___ Exercise data

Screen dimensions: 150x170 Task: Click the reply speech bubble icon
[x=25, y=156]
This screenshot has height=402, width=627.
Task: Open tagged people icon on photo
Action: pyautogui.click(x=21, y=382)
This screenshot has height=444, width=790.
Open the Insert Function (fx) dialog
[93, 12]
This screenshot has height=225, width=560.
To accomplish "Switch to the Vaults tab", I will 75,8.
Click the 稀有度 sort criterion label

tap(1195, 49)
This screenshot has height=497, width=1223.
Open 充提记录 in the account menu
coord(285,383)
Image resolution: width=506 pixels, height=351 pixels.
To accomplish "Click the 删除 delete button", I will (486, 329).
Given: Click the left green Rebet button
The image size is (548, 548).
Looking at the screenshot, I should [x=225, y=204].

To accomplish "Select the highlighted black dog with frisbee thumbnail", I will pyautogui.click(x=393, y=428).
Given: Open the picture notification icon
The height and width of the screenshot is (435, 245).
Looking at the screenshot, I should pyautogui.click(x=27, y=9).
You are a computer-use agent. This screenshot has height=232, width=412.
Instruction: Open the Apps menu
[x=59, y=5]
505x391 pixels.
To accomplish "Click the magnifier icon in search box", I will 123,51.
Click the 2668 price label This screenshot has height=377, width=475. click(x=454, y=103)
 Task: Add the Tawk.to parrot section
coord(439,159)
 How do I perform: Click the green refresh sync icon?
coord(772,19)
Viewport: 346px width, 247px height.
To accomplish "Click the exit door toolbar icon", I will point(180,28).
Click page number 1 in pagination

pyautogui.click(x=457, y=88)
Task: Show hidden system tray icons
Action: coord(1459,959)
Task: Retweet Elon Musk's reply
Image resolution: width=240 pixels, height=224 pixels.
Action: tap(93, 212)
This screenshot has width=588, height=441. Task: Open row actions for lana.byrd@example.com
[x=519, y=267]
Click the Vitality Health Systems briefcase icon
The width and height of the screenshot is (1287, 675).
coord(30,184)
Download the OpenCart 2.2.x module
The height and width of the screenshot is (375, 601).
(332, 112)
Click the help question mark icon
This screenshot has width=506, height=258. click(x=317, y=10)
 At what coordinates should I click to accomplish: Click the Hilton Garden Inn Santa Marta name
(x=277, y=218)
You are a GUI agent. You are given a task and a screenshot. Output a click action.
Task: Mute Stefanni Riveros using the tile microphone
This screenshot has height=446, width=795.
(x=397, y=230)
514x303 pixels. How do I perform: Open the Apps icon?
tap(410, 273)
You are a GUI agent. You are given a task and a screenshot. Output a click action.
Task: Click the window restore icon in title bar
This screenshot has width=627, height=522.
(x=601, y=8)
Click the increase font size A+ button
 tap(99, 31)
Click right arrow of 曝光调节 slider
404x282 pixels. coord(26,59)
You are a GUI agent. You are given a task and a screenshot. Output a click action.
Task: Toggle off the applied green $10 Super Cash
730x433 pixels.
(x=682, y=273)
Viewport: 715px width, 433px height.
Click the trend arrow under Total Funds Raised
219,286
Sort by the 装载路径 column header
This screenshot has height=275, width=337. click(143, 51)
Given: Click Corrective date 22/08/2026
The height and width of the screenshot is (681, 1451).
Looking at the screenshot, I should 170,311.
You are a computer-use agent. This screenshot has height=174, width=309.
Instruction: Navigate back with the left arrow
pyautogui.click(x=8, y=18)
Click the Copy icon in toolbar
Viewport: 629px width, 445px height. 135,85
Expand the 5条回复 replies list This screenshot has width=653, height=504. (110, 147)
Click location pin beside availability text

______

-- Description of the task --
Taking the lines above one at a time, give the number of them that contain the string "computer". Add nothing else.

-- Result of the task --
2